Venez, jeunes Bergers, c’est pour vous que j’ai vaincu, je vous remets les fruits de ma victoire. Et vous, innocentes Bergères, reconnaissez en moi l’Amour dont vous braviez la puissance, et sachez que jamais on ne joue impunément avec lui.
IRIS
Vous êtes un traître.
L’AMOUR.
Tout le monde le dit.
IRIS.
Colin, rendez-moi mes gants ?
LISE.
Rendez-moi ma bague ?
CLOÉ.
Rendez-moi ma houlette ?
COLETTE.
Rendez-moi mon ruban ?
COLIN.
Impossible.
IRIS.
Nos mères nous gronderont.
L’AMOUR.
Soyez de bon accord ; donnez leurs un baiser, ils vous rendront vos bijoux.
IRIS.
Un baiser ?
COLIN.
Voyez... Nous voulons bien nous contenter d’un seul, à condition que vous ne fuirez plus.
IRIS.
Que ferons-nous ?
LISE.
On verrait que nous avons perdu nos bijoux, on ne verra pas que nous avons donné le baiser.
IRIS.
Prenez-le donc.
L’AMOUR.
Doucement, doucement ; il faut cueillir la rose et non pas l’arracher.

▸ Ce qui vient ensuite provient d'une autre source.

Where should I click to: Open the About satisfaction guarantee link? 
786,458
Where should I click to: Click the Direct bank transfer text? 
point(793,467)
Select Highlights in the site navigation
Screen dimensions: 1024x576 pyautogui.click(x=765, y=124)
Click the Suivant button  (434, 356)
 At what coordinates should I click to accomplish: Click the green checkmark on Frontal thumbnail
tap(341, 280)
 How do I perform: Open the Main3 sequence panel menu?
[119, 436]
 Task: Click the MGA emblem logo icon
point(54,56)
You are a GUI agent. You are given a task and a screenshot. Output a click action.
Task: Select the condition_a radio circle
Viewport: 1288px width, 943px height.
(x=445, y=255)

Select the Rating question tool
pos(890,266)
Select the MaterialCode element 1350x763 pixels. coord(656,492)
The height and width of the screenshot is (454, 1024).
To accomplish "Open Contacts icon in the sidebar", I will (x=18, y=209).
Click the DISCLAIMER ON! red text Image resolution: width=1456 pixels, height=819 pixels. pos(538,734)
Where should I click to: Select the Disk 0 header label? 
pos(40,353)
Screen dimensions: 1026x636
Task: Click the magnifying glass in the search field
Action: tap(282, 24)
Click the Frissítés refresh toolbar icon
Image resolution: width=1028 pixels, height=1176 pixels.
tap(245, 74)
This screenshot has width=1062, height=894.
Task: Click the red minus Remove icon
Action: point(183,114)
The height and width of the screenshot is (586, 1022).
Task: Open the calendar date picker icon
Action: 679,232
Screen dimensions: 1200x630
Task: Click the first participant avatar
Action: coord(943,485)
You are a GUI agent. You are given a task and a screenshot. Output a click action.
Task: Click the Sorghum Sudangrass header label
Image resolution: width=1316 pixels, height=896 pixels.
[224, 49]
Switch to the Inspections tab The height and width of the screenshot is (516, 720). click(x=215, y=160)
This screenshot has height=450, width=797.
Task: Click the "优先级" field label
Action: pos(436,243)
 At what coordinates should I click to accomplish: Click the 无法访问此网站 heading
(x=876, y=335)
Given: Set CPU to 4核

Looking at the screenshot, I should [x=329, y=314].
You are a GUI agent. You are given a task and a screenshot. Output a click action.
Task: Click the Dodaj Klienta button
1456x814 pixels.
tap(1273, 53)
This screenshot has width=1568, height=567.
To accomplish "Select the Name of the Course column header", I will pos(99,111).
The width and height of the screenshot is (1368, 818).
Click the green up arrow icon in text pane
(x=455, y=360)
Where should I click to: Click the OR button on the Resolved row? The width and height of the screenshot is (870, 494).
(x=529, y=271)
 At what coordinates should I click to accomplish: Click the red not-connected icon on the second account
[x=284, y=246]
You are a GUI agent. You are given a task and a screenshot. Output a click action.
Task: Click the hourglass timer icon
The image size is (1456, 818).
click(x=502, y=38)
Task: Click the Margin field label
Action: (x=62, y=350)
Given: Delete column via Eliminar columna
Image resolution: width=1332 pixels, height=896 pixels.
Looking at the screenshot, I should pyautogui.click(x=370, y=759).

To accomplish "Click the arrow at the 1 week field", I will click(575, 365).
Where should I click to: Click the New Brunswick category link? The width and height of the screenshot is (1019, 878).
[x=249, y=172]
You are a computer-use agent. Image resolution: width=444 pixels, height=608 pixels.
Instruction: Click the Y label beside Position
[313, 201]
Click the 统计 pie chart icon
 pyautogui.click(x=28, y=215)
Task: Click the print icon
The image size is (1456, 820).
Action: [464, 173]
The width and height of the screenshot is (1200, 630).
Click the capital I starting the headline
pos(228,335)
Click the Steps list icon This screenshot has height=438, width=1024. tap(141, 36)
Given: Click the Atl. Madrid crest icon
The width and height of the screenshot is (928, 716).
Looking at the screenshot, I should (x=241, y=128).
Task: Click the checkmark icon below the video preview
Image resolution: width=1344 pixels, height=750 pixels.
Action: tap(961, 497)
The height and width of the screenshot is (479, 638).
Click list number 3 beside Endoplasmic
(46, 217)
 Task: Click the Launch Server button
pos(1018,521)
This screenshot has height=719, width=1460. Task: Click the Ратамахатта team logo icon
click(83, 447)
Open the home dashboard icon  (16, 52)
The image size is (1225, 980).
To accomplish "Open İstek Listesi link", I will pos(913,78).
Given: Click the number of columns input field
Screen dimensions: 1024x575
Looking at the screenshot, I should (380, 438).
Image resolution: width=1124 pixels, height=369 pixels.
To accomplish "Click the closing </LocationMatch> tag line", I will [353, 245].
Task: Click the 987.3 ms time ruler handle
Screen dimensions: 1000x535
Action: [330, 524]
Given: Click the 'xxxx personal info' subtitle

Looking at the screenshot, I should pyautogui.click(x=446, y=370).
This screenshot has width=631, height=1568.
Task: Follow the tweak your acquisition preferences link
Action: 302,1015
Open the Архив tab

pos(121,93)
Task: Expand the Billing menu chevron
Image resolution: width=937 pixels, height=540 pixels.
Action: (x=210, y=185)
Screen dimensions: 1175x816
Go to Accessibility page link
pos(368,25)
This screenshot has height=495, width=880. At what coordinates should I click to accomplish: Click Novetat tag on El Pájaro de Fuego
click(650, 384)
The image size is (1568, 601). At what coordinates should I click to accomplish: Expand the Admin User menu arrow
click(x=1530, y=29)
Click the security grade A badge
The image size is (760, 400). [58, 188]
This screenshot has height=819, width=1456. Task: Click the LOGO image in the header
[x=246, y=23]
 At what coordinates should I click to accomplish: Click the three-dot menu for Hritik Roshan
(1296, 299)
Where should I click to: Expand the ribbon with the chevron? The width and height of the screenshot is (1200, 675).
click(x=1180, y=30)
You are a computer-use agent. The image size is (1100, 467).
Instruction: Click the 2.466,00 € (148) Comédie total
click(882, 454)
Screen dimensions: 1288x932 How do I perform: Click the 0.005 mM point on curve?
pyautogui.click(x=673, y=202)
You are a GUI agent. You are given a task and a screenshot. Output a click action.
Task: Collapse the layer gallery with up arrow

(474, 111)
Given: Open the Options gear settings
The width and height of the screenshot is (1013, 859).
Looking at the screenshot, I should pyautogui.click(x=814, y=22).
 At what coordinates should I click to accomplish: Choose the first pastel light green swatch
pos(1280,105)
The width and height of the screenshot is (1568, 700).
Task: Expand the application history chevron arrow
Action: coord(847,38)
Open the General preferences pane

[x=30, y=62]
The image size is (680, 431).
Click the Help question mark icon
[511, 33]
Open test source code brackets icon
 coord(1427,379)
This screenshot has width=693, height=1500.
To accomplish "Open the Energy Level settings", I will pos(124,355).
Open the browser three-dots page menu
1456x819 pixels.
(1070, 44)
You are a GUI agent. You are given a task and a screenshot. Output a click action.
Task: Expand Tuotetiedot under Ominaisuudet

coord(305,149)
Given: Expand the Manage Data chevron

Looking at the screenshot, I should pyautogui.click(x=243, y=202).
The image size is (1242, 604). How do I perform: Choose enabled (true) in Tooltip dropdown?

Chaque Bergère laisse prendre un baiser à son Berger, qui lui rend son bijou. L’Amour les unit tous les quatre et jouit de son triomphe. La troupe des jeunes Bergers revient du bois, célèbre le bonheur des jeunes Amants et le triomphe de l’Amour.